Kansas City’s Nelson-Atkins Museum of Art, welcomed the penguins in to wander its empty halls as the state’s lockdown measures keep public spaces closed to humans.

CEO Julián Zugazagoitia welcomed the “special friends” from the zoo, who waddled around quietly in a two-foot-tall phalanx to peruse the works on display, stopping here and there

The Nelson-Atkins boasts an internationally renowned collection of art from across the world, with more than 34,000 objects including African art and sculpture spanning two millennia, a vast Asian collection, and paintings by European masters from El Greco to Reubens to Van Gogh.

While wild penguins are not known for their taste in high culture – though in fairness, their craggy and sometimes freezing marine habitats are seldom blessed with vibrant art scenes – they do have a clear intelligence about them, regularly performing feats of memory and navigation as well as selective listening and rapid information processing.

Penguins-at-museum-1-750x450 Penguins have a closer look at the painitings on display at the museum. File / Reuters

According to the zoo’s CEO, Randy Wisthoff, a trip to the museum, it seems, was just the thing to lift their spirits and open their minds.

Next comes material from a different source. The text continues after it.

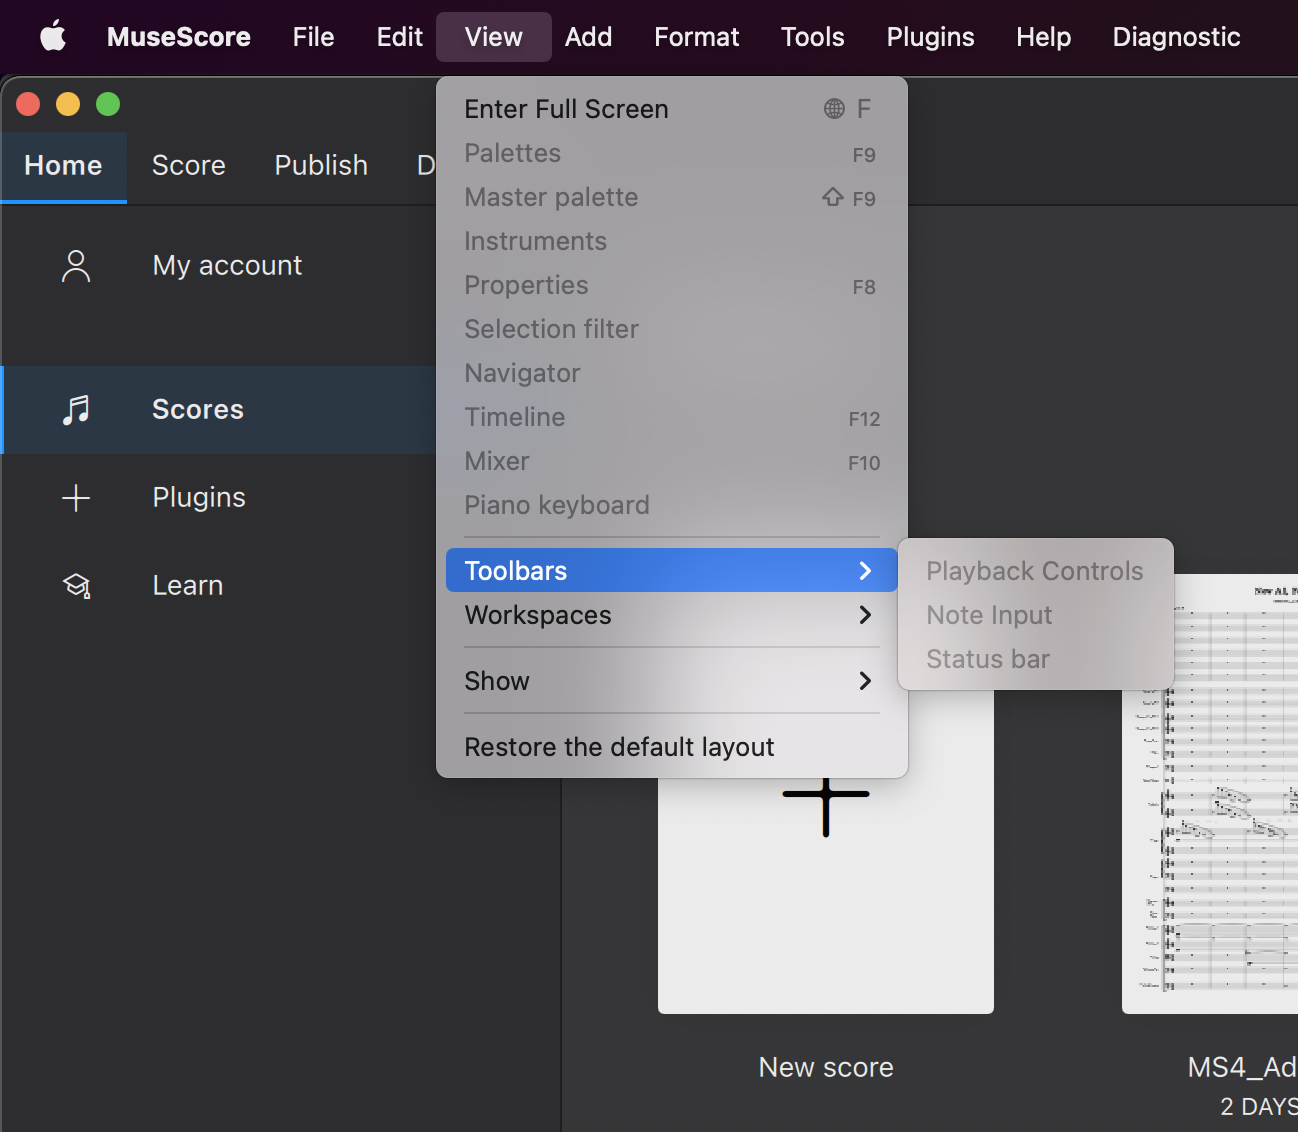1298x1132 pixels.
Task: Click the Plugins plus icon in sidebar
Action: (76, 497)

“Taking care of wild animals at the Kansas City Zoo, we’re always looking to enrich their lives and stimulate their days,” he said. “And during this shutdown period, our animals really miss having visitors come out and see them.”

Zugazagoitia said they made their feelings clear enough. “We’re seeing how they’re reacting to art. They seem to react much better to Caravaggio than Monet. And these are Peruvian penguins, so we were speaking a bit in Spanish, and they really appreciated art history.”